Scandalwatchers know that ex CIA chief David Petraeus was exposed after his paramour, Paula Broadwell, sent threatening emails to military socialite Jill Kelley who had the FBI trace those messages back to Broadwell’s laptop. Once inside the laptop the FBI discovered the trail of messages between Petraeus and Broadwell that led to his downfall. The scandal continues to take unexpected turns after investigators learned that Petraeus, soon after ending his self-destructive affair, sent a letter to a Washington D.C. judge to help Kelley’s sister, Natalie Khawam, regain custody of her 4-year old son.
In his letter, after apparently conducting no investigation into Khawam’s background, Petraeus told the court Khawam “dotes on her son and goes to great lengths — and great expense — to spend quality time with him.” The judge, however, delivered a shocking and scathing dressdown of Khawam after a litany of hearings and psychological evaluations:
“Ms. Khawam appears to lack any appreciation or respect for the importance of honesty and integrity in her interactions with her family, employers, and others with whom she comes in contact. The court fully expects that Ms. Khawam’s pattern of misrepresentations about virtually everything, including the most important aspects of her life, will continue indefinitely.”
Khawam’s legal problems have now followed her into the bankruptcy court, where she filed in April, 2012. On the bankruptcy filing, Khawam lists $3.2 million in unpaid debt, plus $53,000 she owes the Internal Revenue Service.
Earlier this year, Khawam’s former employer, Tampa Bay lawyer Barry Cohen, claimed that she ‘fraudulently omitted Rolex watches, sable mink furs and a diamond ring’ from her list of assets in the April bankruptcy.
The financial ruins left by Kelley and Khawam in their attempts to rise to the top of Tampa’s military society are well chronicled in this article from the Tampa Bay Times. Kelley has apparently run up $70,000 in credit card debts and was sued for foreclosure of the million dollar Tampa home she owns with her surgeon husband. In Khawam’s bankruptcy she listed debts to a lawyer in Rhode Island of $300,000, a man in St. Petersburg of $600,000 and Scott and her twin sister Jill Kelley of $800,000.

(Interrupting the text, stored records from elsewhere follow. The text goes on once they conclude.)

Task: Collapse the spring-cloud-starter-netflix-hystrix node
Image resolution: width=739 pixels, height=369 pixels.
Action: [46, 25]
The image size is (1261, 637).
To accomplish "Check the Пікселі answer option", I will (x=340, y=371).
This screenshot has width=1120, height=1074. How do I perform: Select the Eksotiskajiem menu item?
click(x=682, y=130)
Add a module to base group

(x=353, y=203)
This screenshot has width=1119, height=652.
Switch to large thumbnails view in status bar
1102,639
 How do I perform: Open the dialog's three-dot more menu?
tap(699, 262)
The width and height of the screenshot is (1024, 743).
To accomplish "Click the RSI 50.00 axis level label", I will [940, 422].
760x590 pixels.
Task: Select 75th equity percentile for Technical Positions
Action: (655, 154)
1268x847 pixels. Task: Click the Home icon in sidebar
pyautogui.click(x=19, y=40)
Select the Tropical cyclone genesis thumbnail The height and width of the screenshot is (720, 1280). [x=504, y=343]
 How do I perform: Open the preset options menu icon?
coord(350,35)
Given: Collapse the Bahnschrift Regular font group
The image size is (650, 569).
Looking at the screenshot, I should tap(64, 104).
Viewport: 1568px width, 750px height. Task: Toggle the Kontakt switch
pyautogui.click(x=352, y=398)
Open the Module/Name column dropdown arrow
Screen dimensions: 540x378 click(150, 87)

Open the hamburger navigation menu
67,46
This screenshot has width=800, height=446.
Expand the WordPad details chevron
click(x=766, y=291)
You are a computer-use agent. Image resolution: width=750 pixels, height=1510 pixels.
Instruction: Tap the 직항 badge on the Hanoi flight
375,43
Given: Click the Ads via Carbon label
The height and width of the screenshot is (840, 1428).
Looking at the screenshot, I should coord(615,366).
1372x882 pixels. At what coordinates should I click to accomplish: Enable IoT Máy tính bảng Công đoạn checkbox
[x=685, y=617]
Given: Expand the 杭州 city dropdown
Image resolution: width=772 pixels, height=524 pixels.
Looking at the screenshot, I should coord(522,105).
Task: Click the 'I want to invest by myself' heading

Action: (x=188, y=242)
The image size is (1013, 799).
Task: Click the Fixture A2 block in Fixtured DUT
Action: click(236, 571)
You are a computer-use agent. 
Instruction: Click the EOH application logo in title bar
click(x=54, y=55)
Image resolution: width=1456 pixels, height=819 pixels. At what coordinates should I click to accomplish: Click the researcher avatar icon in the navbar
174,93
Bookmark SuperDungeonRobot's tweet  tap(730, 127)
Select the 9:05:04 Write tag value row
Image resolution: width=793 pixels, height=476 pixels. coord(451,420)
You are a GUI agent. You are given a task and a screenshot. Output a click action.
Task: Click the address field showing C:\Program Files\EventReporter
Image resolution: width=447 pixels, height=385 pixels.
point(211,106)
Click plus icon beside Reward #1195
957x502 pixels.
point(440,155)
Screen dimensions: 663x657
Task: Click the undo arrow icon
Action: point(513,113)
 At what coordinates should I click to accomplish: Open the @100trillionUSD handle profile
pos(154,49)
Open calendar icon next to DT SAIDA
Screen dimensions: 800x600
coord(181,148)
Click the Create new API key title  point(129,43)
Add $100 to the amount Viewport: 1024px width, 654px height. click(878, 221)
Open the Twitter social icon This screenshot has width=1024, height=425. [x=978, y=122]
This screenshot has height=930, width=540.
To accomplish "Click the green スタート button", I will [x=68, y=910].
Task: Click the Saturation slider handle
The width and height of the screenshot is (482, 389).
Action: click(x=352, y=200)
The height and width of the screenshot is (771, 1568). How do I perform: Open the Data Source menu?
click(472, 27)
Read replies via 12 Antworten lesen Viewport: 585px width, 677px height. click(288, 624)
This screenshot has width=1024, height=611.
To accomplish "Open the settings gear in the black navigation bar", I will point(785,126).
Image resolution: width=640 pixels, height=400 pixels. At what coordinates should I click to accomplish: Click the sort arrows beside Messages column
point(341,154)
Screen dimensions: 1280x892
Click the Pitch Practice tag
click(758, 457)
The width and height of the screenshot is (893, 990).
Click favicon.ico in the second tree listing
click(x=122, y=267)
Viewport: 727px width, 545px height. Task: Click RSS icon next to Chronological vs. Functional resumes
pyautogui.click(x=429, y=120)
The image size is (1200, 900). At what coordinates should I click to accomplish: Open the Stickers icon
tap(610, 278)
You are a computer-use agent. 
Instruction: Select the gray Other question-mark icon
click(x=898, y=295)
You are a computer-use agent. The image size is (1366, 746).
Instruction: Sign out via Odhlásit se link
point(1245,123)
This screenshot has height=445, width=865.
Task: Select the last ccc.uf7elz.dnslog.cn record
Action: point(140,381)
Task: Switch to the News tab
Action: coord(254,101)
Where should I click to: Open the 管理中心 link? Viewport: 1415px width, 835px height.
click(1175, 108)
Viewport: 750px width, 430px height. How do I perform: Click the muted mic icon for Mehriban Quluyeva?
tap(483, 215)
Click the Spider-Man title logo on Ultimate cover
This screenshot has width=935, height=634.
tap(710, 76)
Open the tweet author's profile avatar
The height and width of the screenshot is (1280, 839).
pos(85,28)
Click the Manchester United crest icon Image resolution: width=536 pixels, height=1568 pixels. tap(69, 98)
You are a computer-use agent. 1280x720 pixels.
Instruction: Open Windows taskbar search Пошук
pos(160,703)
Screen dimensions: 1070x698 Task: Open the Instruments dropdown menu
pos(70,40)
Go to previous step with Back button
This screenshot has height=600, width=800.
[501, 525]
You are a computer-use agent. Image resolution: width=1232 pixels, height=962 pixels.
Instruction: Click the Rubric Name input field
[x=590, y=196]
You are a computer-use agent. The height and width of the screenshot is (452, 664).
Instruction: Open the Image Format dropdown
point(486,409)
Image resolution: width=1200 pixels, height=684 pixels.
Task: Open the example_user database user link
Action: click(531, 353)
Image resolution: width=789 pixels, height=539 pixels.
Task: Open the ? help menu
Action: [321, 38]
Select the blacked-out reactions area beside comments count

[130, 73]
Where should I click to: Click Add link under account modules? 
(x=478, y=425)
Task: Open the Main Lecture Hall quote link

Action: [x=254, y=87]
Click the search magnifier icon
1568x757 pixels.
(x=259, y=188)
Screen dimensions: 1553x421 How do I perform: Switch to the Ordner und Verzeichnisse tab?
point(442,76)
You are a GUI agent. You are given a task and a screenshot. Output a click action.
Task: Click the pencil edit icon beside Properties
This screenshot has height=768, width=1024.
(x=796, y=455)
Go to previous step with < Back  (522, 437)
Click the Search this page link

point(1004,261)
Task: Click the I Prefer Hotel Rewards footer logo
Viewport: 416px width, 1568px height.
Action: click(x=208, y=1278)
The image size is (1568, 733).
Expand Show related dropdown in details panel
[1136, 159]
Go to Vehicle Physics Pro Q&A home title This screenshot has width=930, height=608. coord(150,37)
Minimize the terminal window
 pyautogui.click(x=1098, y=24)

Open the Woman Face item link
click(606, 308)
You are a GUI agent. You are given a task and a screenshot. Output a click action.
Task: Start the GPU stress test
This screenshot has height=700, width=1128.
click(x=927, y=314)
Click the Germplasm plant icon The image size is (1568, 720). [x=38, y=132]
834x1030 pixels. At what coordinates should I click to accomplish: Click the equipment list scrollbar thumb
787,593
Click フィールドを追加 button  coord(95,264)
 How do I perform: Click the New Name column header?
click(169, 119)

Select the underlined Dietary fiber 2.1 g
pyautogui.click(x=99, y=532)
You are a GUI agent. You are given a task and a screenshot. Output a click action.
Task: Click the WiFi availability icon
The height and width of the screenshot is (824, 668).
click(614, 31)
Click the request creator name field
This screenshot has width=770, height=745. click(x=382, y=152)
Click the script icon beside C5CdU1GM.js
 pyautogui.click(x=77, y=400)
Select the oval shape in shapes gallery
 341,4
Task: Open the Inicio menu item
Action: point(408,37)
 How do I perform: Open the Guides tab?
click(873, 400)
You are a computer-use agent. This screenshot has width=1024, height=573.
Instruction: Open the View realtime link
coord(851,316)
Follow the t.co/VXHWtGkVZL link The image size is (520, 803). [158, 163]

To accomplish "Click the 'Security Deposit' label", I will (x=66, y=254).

The salacious details of Kelley and Khawam should not overshadow the truth that David Petraeus, as the head of the CIA, showed a stunning lack of judgment in conducting an illicit affair and then publicly standing behind a woman condemned in court of a “pattern of misrepresentations about virtually everything,” including accusations that she attempted to cheat her creditors by omitting substantial assets from her bankruptcy schedules.